Let me define the Elite Economy for you, because it might not be what you think. It isn't all of Wall Street, or banks in general. It's not the people who lend money to small businesspeople to help them get started, or who lend to farmers to get them from spring through harvest.

By contrast, the Elite Economy consists of the traders, the packagers, the creators of the chimerical.

They have a parasitic relationship with the economy -- adding nothing, bringing nothing, merely sucking blood from the host. Namely: us.

The people who are largely responsible for our current economic crisis were all prime actors in the Elite Economy.

The truth is that Elite Economy has one objective -- to generate profits for itself. Sometimes that relentless mission benefited the people in the Everyday Economy, or at least superficially and temporarily did. For example...when there were profits to be made by extending credit to people who really couldn't afford their houses. As long as those mortgages could be chopped up, packaged up, and sold, their argument was -- repeat was -- that everybody won.
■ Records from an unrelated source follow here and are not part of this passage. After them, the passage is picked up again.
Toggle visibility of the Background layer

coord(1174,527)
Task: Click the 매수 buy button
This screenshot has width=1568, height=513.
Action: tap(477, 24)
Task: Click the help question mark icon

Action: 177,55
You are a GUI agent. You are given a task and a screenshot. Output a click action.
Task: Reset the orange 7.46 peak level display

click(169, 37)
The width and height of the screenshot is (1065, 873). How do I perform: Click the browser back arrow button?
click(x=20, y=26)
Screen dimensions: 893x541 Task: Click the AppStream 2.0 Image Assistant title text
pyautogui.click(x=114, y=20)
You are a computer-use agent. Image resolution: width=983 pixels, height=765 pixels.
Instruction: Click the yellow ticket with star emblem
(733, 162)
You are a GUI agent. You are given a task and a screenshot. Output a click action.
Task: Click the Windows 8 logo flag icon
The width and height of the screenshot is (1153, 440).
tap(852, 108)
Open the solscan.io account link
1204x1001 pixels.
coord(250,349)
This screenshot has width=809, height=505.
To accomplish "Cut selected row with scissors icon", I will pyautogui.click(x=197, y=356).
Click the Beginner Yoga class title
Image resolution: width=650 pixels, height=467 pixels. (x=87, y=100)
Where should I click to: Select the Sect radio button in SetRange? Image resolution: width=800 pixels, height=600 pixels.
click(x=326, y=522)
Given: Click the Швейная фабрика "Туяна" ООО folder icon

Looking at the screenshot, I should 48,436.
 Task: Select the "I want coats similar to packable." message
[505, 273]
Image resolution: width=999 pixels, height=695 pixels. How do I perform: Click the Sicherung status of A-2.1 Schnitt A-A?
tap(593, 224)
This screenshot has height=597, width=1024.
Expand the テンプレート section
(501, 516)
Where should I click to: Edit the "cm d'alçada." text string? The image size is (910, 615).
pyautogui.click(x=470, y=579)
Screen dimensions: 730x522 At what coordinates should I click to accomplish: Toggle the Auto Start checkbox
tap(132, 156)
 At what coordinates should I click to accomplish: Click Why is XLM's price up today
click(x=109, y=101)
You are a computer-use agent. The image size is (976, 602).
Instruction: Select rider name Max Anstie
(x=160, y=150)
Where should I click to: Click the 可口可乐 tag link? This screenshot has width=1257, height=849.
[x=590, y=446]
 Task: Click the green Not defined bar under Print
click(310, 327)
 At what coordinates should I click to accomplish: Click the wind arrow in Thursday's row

But make no mistake. The people pulling the strings of the Elite Economy have no munificence flowing in their veins. They can't sit back at the end of the day and say, "I helped this business get started and now it's expanding into Europe" or "I helped this company get through a rough patch and now it employs 150 people." They had no interest whatsoever in spreading the glories of home ownership and the American dream to more people out of any motivation beyond pure greed.

At the same time, though, much of what went on in the Elite Economy didn't really touch the Everyday Economy. Foreign exchange traders would toss tens of millions over the global net every day, leveraging a few basis points into seven-figure salaries and huge trading profits for their now logo-less firms.

But until recently, none of that really changed the underlying direction of global finance, never had an impact on the Everyday Economy -- the small business owner, the farmer, even the high-tech entrepreneur.

After all, even the most aggressive defenders of Wall Street would agree: traders don't change fundamentals, they just make money by being smart enough to spot pricing anomalies before the free market catches up, adjusts, and eliminates inefficiencies. That's the argument, after all, that hedge funds give when they maintain that speculation didn't drive up the price of oil. )And for the most part, they're right.)

What's happening now, though, is that the Elite Economy has come crashing into the Everyday Economy. Complex concepts like collateralized debt obligations and credit default swaps suddenly matter to everyone. These glitzy baubles that were packaged up as alluringly as the Prada boxes that streamed out of Barney's are now poised to choke credit, devalue savings, and cause an economic aneurysm.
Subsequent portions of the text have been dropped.